[Dataset entries]
◇ ◇ ◇ ◇ ◇

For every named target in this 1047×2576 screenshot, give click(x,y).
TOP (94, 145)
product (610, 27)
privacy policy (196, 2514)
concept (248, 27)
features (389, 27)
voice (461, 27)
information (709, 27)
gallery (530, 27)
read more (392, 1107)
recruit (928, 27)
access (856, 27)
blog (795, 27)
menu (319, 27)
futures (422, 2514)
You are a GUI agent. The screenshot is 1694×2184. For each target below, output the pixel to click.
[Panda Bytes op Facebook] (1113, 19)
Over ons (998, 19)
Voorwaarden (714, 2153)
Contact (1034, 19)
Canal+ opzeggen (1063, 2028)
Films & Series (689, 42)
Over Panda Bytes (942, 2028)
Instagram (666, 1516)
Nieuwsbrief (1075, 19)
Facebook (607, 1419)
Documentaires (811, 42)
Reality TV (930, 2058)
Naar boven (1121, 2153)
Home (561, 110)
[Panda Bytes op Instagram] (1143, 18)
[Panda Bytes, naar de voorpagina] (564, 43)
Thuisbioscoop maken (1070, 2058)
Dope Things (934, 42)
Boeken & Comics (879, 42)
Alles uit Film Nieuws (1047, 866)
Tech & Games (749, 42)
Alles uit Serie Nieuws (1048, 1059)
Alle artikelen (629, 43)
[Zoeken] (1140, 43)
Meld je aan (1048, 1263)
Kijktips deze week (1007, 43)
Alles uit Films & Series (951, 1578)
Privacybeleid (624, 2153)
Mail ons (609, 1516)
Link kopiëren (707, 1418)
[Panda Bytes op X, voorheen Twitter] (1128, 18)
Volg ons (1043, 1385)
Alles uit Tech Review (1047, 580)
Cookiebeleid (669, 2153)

◇ ◇ ◇ ◇ ◇

Activity. Would you mind giving all the records again exactly?

Response to this exercise.
For every named target in this 1047×2576 screenshot, give click(x,y).
TOP (94, 145)
product (610, 27)
privacy policy (196, 2514)
concept (248, 27)
features (389, 27)
voice (461, 27)
information (709, 27)
gallery (530, 27)
read more (392, 1107)
recruit (928, 27)
access (856, 27)
blog (795, 27)
menu (319, 27)
futures (422, 2514)
You are a GUI agent. The screenshot is 1694×2184. For each target below, output the pixel to click.
[Panda Bytes op Facebook] (1113, 19)
Over ons (998, 19)
Voorwaarden (714, 2153)
Contact (1034, 19)
Canal+ opzeggen (1063, 2028)
Films & Series (689, 42)
Over Panda Bytes (942, 2028)
Instagram (666, 1516)
Nieuwsbrief (1075, 19)
Facebook (607, 1419)
Documentaires (811, 42)
Reality TV (930, 2058)
Naar boven (1121, 2153)
Home (561, 110)
[Panda Bytes op Instagram] (1143, 18)
[Panda Bytes, naar de voorpagina] (564, 43)
Thuisbioscoop maken (1070, 2058)
Dope Things (934, 42)
Boeken & Comics (879, 42)
Alles uit Film Nieuws (1047, 866)
Tech & Games (749, 42)
Alles uit Serie Nieuws (1048, 1059)
Alle artikelen (629, 43)
[Zoeken] (1140, 43)
Meld je aan (1048, 1263)
Kijktips deze week (1007, 43)
Alles uit Films & Series (951, 1578)
Privacybeleid (624, 2153)
Mail ons (609, 1516)
Link kopiëren (707, 1418)
[Panda Bytes op X, voorheen Twitter] (1128, 18)
Volg ons (1043, 1385)
Alles uit Tech Review (1047, 580)
Cookiebeleid (669, 2153)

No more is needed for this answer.